Stanford Pediatrician Tells Parents to Practice Pre-Vaccine COVID Measures Amid Delta Surge

Stanford pediatrician Dr. Yvonne Maldonado is advising parents to return to pre-vaccine COVID-19 safety measures as the Delta variant surges among the nation's younger populations.

"What I tell people to do is really think about what they were doing last summer, before we had the vaccine available, and that is masking and distancing," Maldonado, chief of Stanford University School of Medicine's division of pediatric infectious diseases, said on Tuesday.

In an interview with Newsweek, Maldonado said that while the Delta variant might not cause more severe disease in children, there has been an overall shift in the infected demographic.

Because of vaccine eligibility—with many older individuals having already received their jabs while kids under 12 wait for approval from the U.S. Food and Drug Administration—younger people are accounting for a large proportion of new coronavirus cases than in previous waves.

"[The Delta variant] is extremely infectious—twice as infectious," Maldonado said. "I think we have to realize that there have been people who have been exposed very quickly for very short periods of time and have gotten infected."

"Everyone says well 'you know, I'm just going out with my family.' Well, people who are infected [also] have families, so your family is not going to protect you because everybody has family," she added. "If you want to get together with family, you should consider what we did last summer, when people were getting tested and then getting tested again three days later [before] everyone got together."

Maldonado, who has been involved in several of Stanford's COVID-19 studies, said families should be practicing social distancing and masking when indoors.

"If you're outdoors with your children and you can distance from other people, then masking alone is probably going to be fine," she explained. "If you're in large groups, then you really want to try to keep at least three to six feet of distancing, and of course in indoor settings, I would definitely make sure that people are masked, even vaccinated members of the family."

She said parents who want to send their kids to summer camp should check on COVID procedures ahead of time to ensure that camp organizers are being careful by implementing measures such as verifying vaccinations of family members, ensuring that campers haven't been exposed to infected individuals or asking for antigen tests before camp begins.

Parents Children Kids Delta COVID Masks Pediatrics
Stanford University's Dr. Yvonne Maldonado told Newsweek that parents should make sure they're kids mask up as the Delta variant spreads across the nation and children under the age of 12 remain ineligible for the COVID vaccines. A child and an adult sit on a bench in Central Park on April 10, 2021 in New York City. Noam Galai/Getty

Earlier this month, the American Academy of Pediatrics (AAP) updated their recommendations for the reopening of schools in the fall to say that everyone over the age of two should wear masks, regardless of vaccination status.

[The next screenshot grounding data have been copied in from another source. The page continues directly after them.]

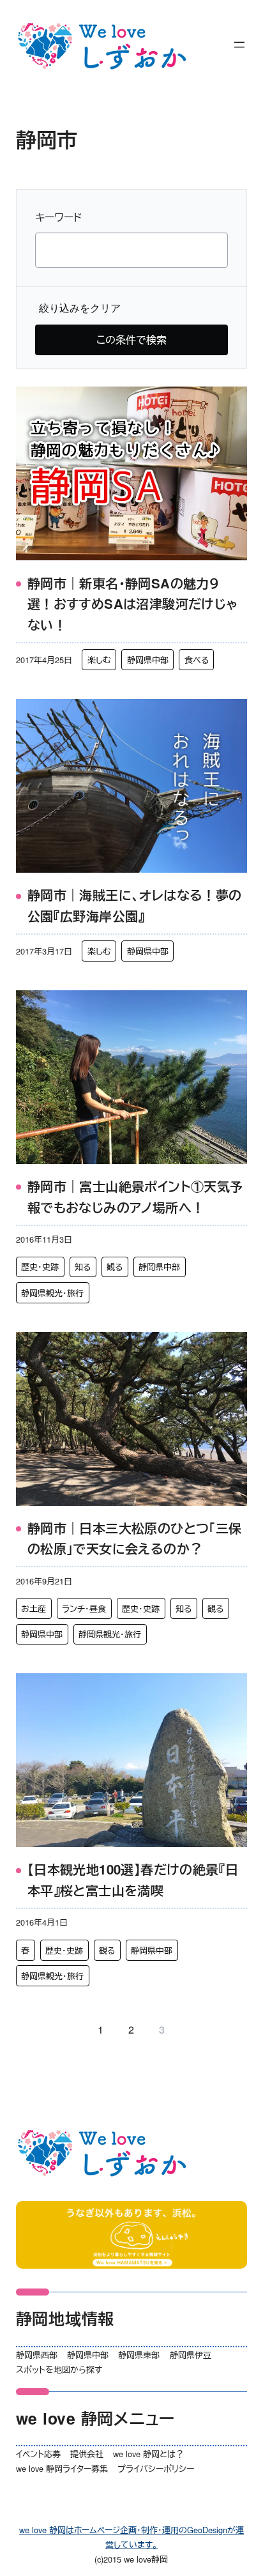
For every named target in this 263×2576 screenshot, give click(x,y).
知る (83, 1267)
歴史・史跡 (40, 1267)
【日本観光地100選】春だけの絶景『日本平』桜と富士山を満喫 (133, 1879)
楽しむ (99, 660)
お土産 (33, 1608)
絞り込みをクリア (80, 308)
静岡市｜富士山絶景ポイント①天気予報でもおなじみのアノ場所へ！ (135, 1196)
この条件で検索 (131, 339)
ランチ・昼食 (84, 1608)
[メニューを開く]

Maldonado, who chairs AAP's Committee on Infectious Diseases, said the guidance was made in anticipation of the rapidly increasing surge of the Delta variant.

"We kind of anticipated, with the Delta variant, that [face masks] was going to be an issue and even without the Delta variant, what we were concerned about was the logistics," she said. "We don't want teachers to be the mask police and it's going to be very hard to monitor in school settings, who's vaccinated, who's not, who should be wearing masks and who shouldn't be."

"I know there were some people who were worried about that not aligning with what the [Centers for Disease and Control Prevention] said, but we really felt that it was in the best interest of teachers and students and families," she added.

The CDC is expected to announce in the coming days that it will reverse its previous guidance and recommend that vaccinated people wear masks in public settings. Last month, the CDC had stated that vaccinated people did not need to wear masks indoors anymore.

"For families, so far, [the Delta variant of] the virus doesn't seem to be worse than the other previous variants or the original strain," Maldonado said. "It's really just more transmissible at this point."

She said as long as families are extra cautious even children, who are currently ineligible for a COVID vaccine, can avoid getting infected.